Source material
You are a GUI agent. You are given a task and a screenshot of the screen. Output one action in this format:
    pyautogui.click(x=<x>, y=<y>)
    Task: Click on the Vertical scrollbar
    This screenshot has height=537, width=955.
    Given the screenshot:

...

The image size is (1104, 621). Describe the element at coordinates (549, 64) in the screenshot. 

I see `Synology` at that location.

...

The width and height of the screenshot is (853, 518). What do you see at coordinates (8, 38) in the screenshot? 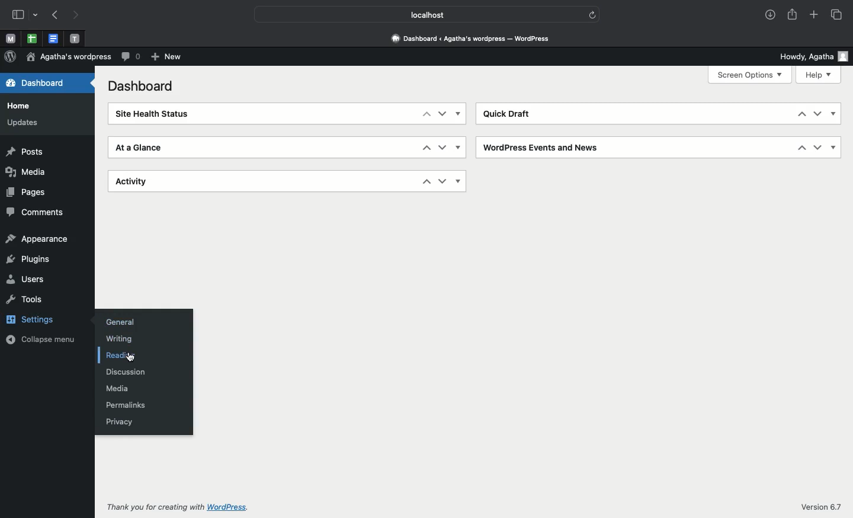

Stated task
Reproduce the lines verbatim, starting at the line that contains "The image size" and ending after the line that contains "at that location.".

The answer
The image size is (1104, 621). Describe the element at coordinates (549, 64) in the screenshot. 

I see `Synology` at that location.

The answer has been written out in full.